▶ Schriftliche Aufgabe A:
Beantworte anhand des Forumsbeitrags zu OpenOffice die folgenden Fragen:
(i) Woraus möchte die Person im Eröffnungsbeitrag OO bauen?
(ii) In welcher Sprache soll das installierte OO vorliegen?
(iii) Welches Paket legt laut m0pr0be Startmenüeinträge für Gnome2 an?

▶ Vorgegebener Text:
══════════════════════════════

# das ewige Thema Open Office mal wieder...

## Warriors Prayer

hi,

ich würde OO gerne aus den Quellen bauen, leider habe ich kein ebuild gefunden, das auch funzt. Gibt es da ne Möglichkeit, OO so zu instn, daß ich 

1. keine sandbox access violation bekomme, die ein mergen verhindert

2. ein deutsches OO erhalte

3. Startmenüeinträge in Gnome2 generiert werden?

hmm, viele Wünsche auf einmal, ich weiß, aber bei anderen distros hat das ja auch hin.

Vielen Dank schonmal!

----------

## m0pr0be

Startmenüeinträge für Gnome2 werden auch von openoffice-bin-1.0.1 angelegt und eine sandbox-violation gibts mit diesem ebuild auch nicht.

══════════════════════════════

▶ Bereitgestellte Daten:

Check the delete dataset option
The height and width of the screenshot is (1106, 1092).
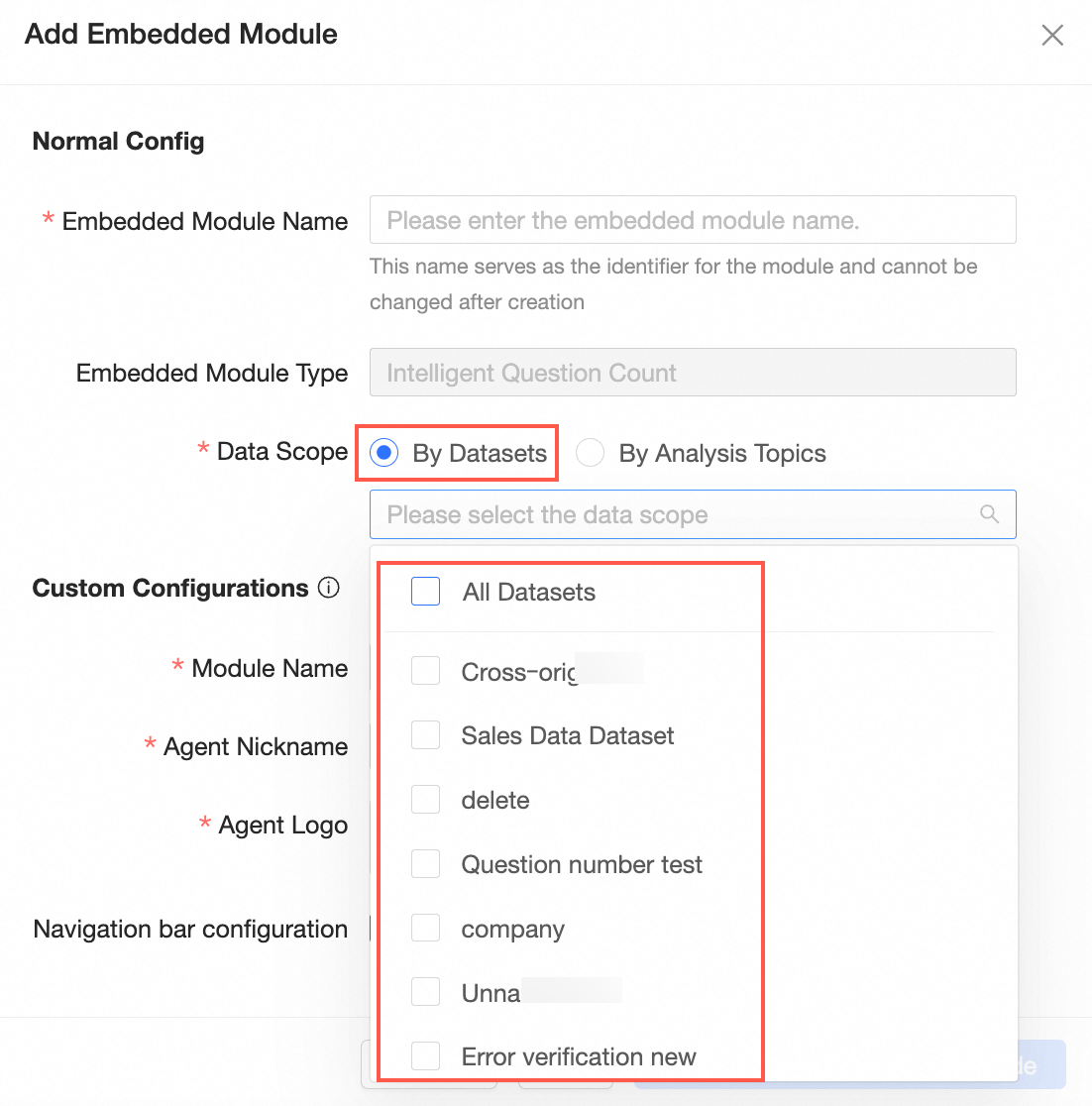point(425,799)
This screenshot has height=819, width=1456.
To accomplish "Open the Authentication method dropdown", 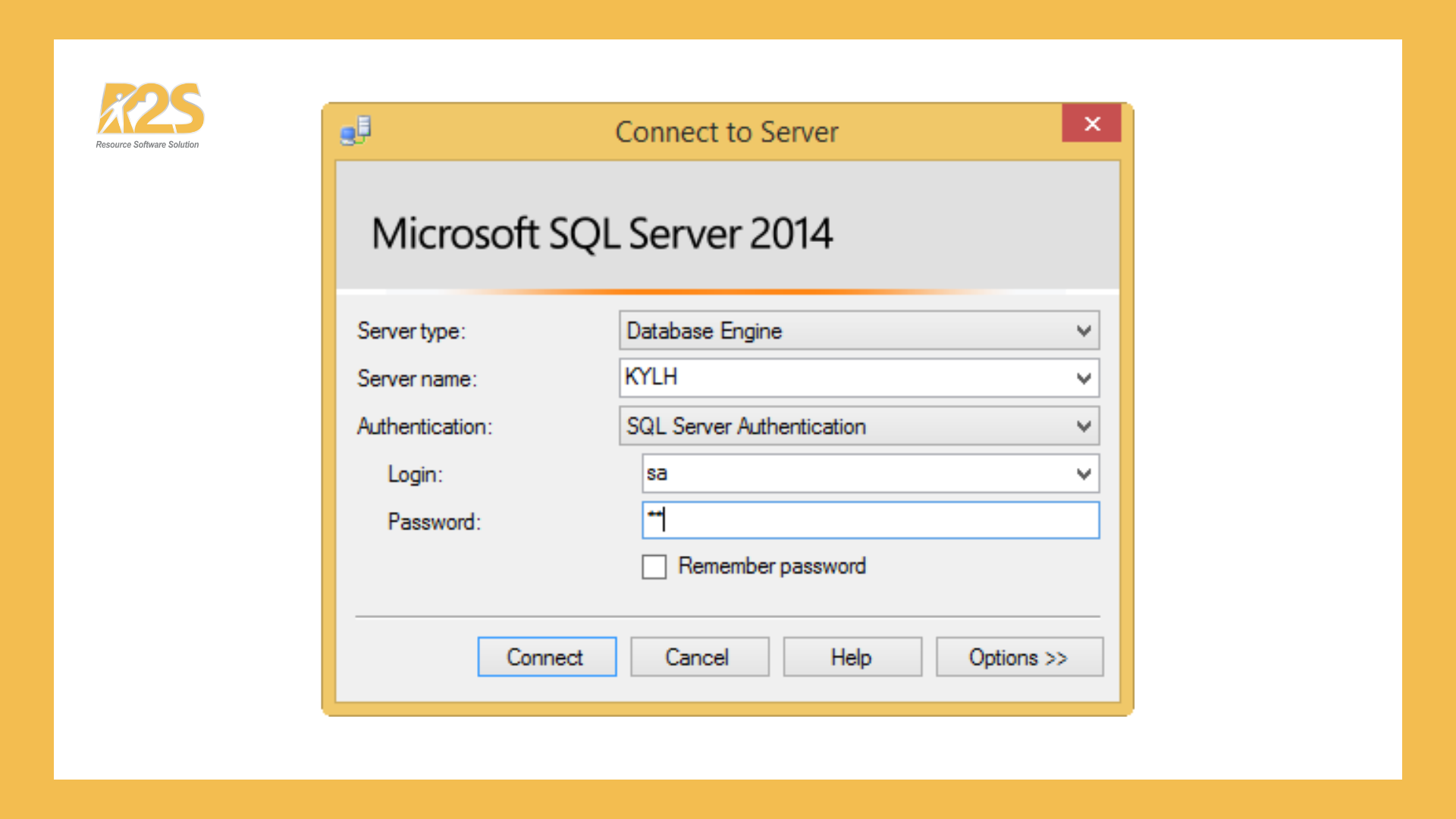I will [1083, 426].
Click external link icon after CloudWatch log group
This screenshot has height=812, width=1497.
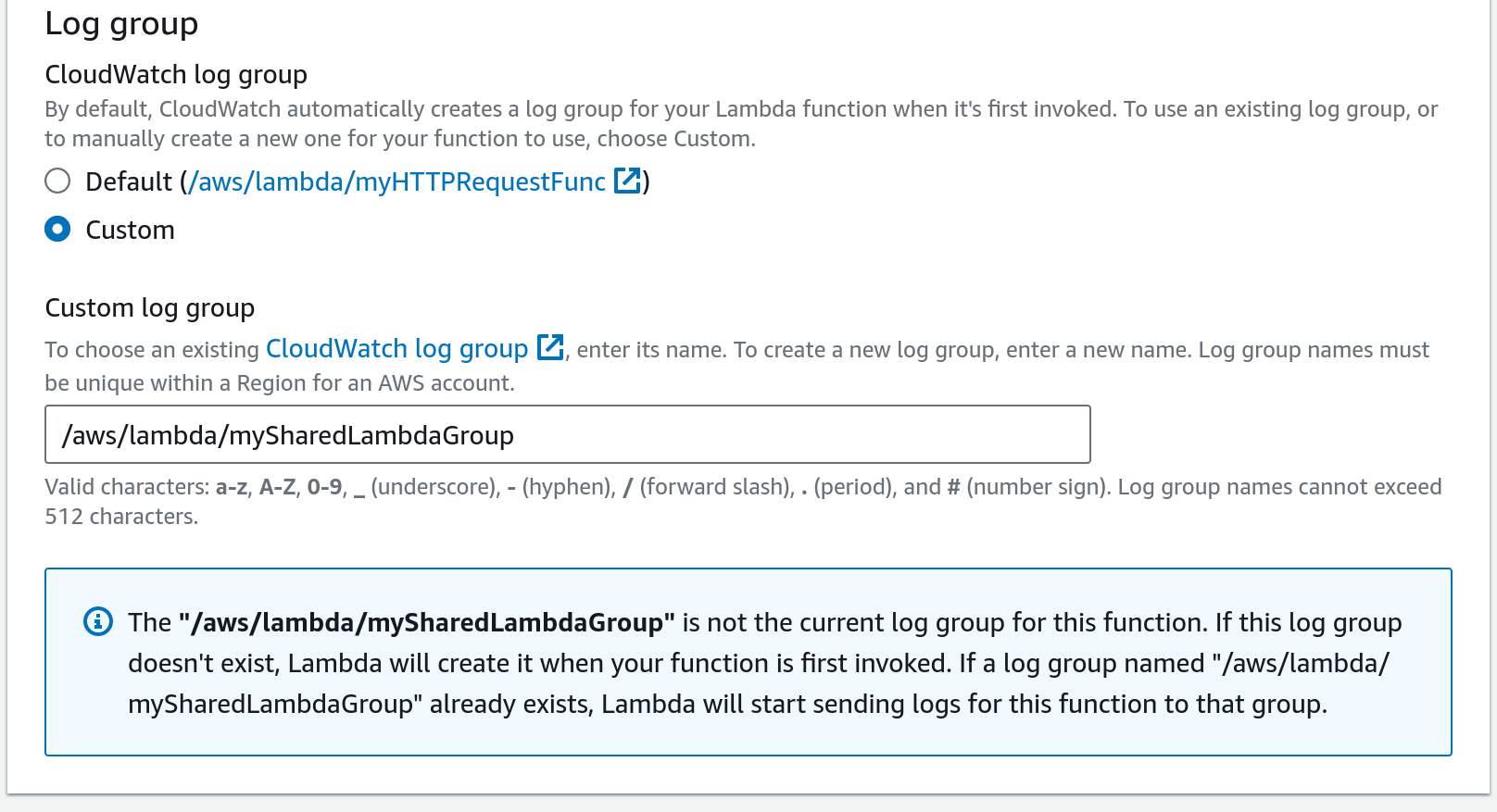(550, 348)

══════════════════════════════

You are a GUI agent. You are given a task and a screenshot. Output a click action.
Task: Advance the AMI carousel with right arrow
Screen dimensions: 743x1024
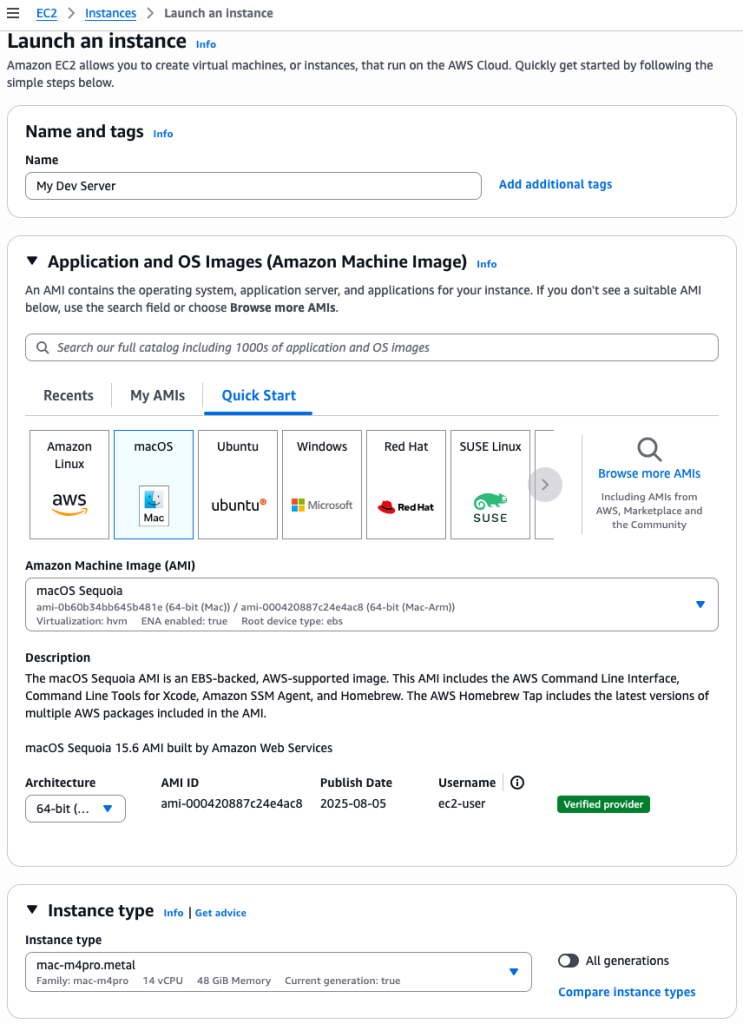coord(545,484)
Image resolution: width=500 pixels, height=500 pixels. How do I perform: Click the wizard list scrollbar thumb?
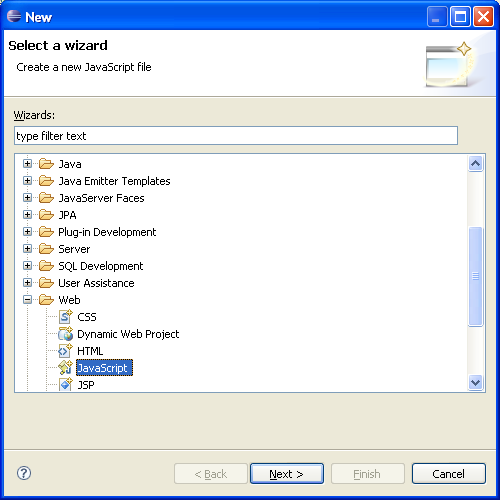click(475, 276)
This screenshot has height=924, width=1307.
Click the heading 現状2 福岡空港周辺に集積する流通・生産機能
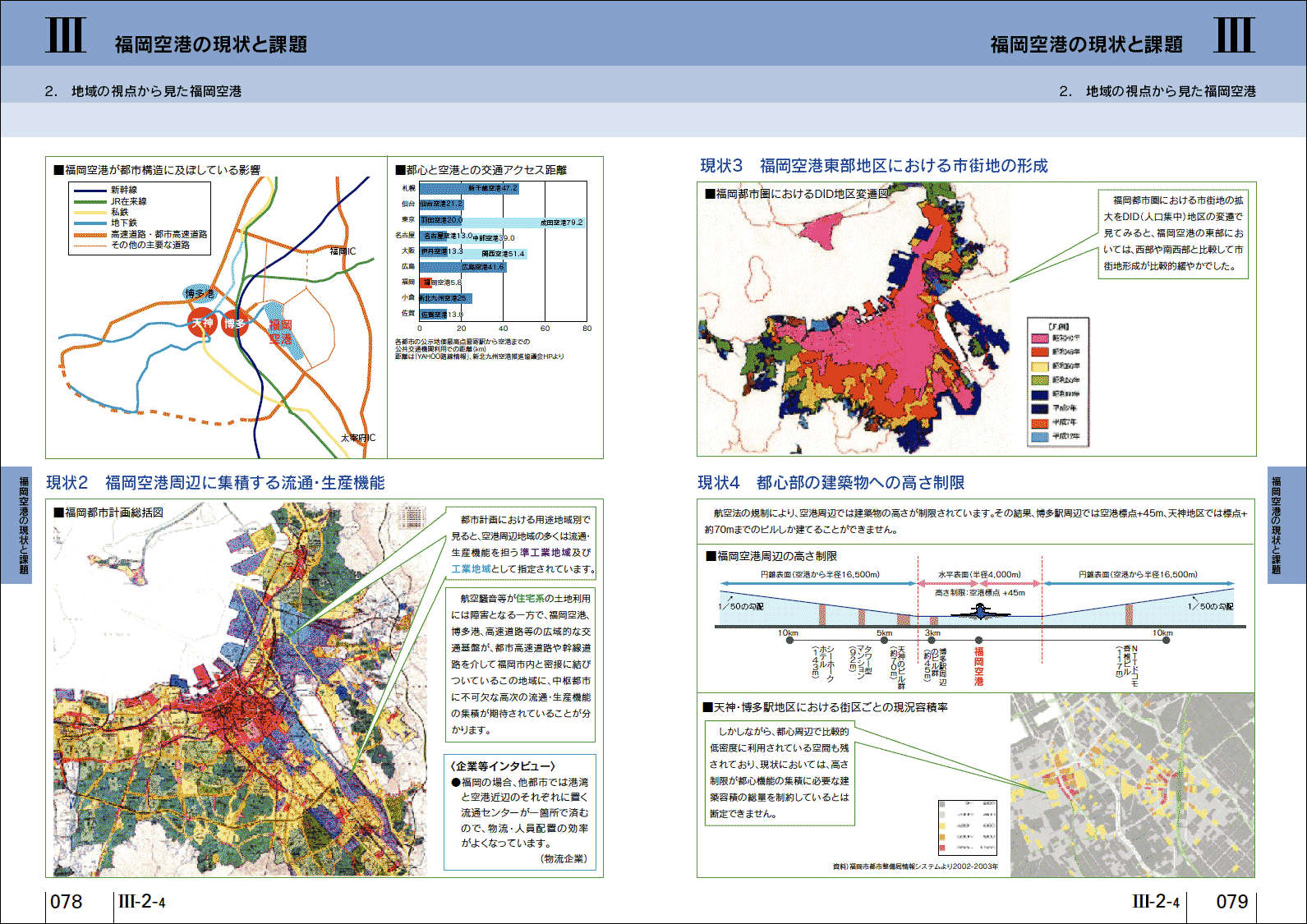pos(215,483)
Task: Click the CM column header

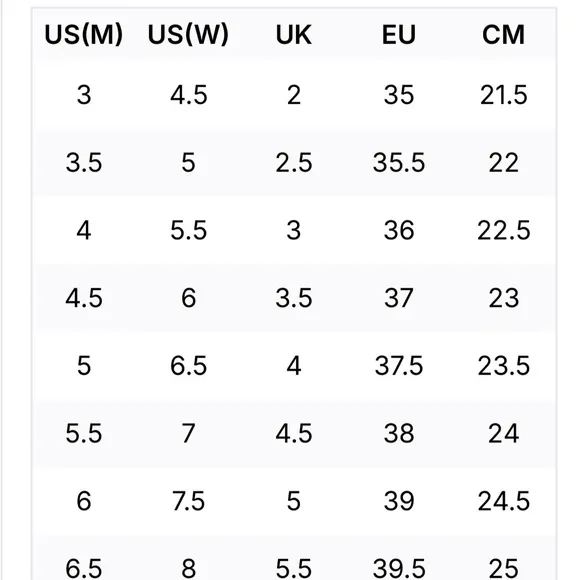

══════════════════════════════

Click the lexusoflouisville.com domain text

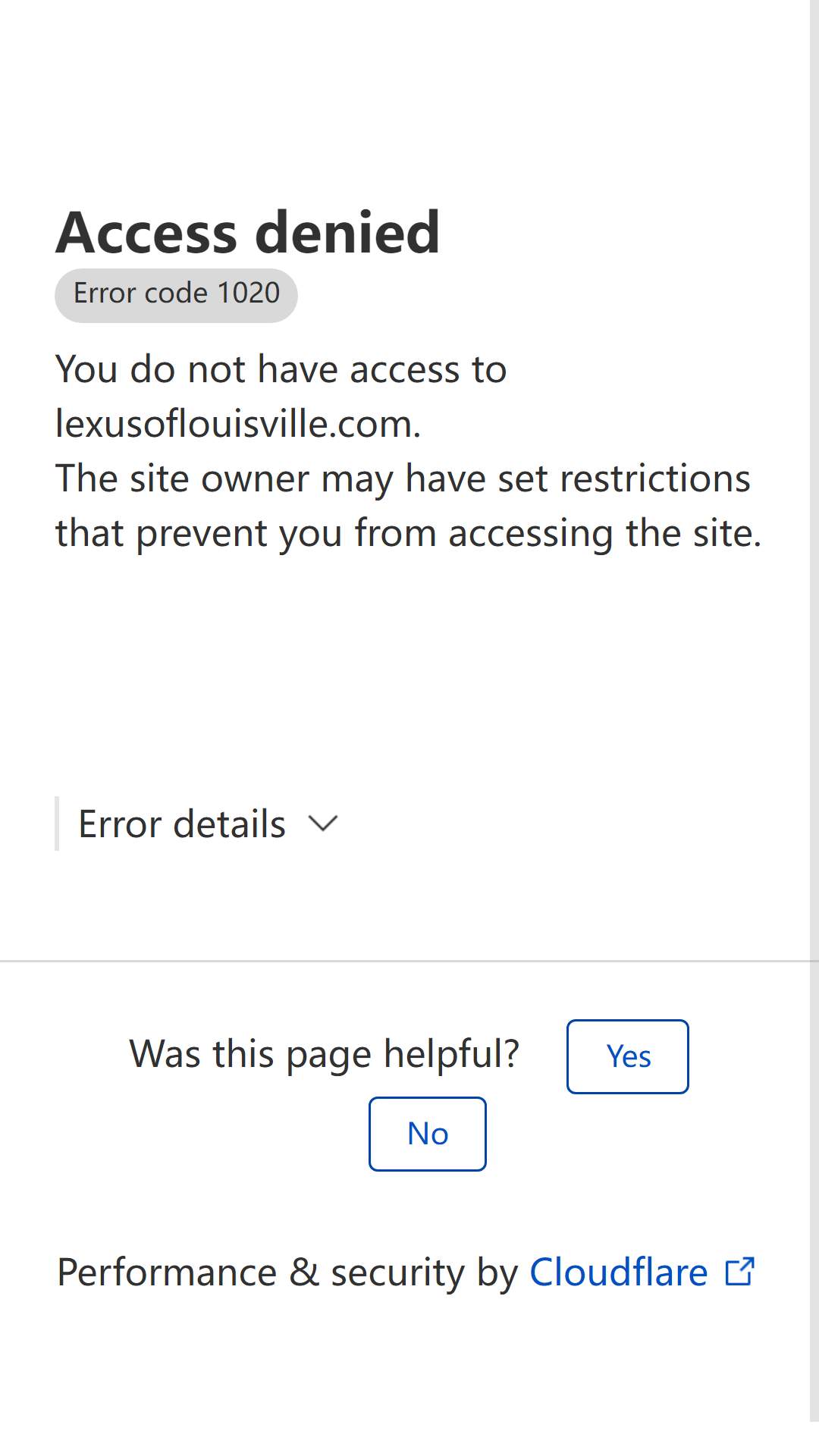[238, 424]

══════════════════════════════

▶ Schriftliche Aufgabe B: Aktualisiere in den Datensätzen die Zeilen von der Zeile mit „Image resolution: width=500“ bis einschließlich der Zeile mit „Task: Click the CM column header“, indem du „screenshot“ durch „screen capture“ ersetzt und alles andere unverändert lässt. Gib nur diese Zeilen aus und lass die Bilder weg.

▶ Erwartete Ausgabe A:
(i) Aus den Quellen.
(ii) Deutsch.
(iii) openoffice-bin-1.0.1.

▶ Erwartete Ausgabe B:
Image resolution: width=500 pixels, height=500 pixels. How do I perform: Click the wizard list scrollbar thumb?
click(475, 276)
This screen capture has height=924, width=1307.
Click the heading 現状2 福岡空港周辺に集積する流通・生産機能
pos(215,483)
Task: Click the CM column header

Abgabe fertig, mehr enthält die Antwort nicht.